While Charney believes internet connected cars can be expected to be made available in major developed and tech-advanced cities such as Tokyo and San Francisco within 5 years, Africa’s major cities are more likely to catch up in 10 years.
“Africa lags behind in basic infrastructure and it is basic infrastructure that is needed for these services,” the senior VP said. “It is a public private partnership that is needed.”
“It is so uphill in Africa because there are people who do not have clean water. We can’t really go to people and tell them about cars that stop automatically or do need to ever stop at a intersection because they are connected.”
Regarding the common theme of a digital divide existing between the developed and emerging world and concerns that innovations such as the ones which Cisco are working on will only serve to increase that, Charney said he did not agree.

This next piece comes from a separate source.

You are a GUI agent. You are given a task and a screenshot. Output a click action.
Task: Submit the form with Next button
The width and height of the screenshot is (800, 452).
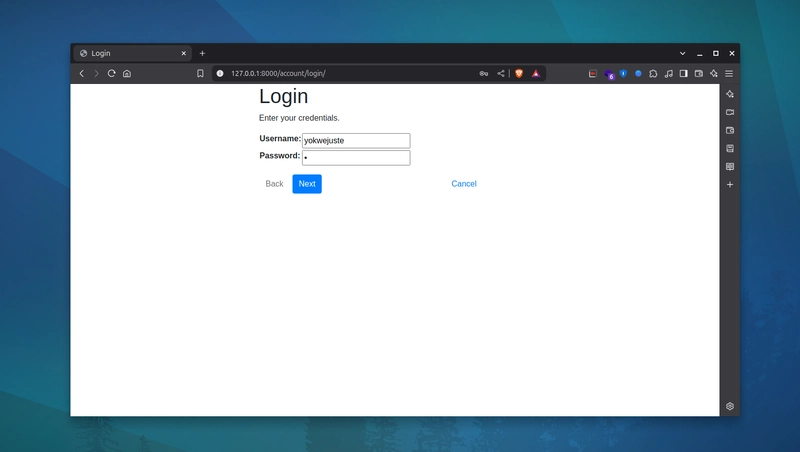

“There is this old thinking that there is a gap between the haves and the have-nots, and I reject that,” he said. “The reason the Maasai (an East African racial group) have smart devices in Kenya is because the price of them is dropping enough. They (Africans) do get these things, but they just get them later.
“For 10 thousand years there has always been people who have less money and more money.”
He said the job of Cisco and other technology companies should be to ensure the price point of these innovations come down and the secret to that is volume.
“The quicker we start to roll these out these innovations, the quicker the prices will come down,” Charney added, saying the key to Africa seeing these developments sooner rather than later was them proving successful and accessible in the developed world first, which will increase the volume and bring down the price.
Charney also touched on the challenge facing Cisco when they liaise with governments on the continent, which often do not understand the technological argument, but do “understand economics and getting re-elected”.
“Africa is this amazing place which is so rich in people and rich in natural resources and minerals, but turning that into economic reality is another matter,” Charney said.
“I believe in my heart of hearts, I don’t want it to be this way (that Africa will always be lagging behind), but practically I think it will always be.”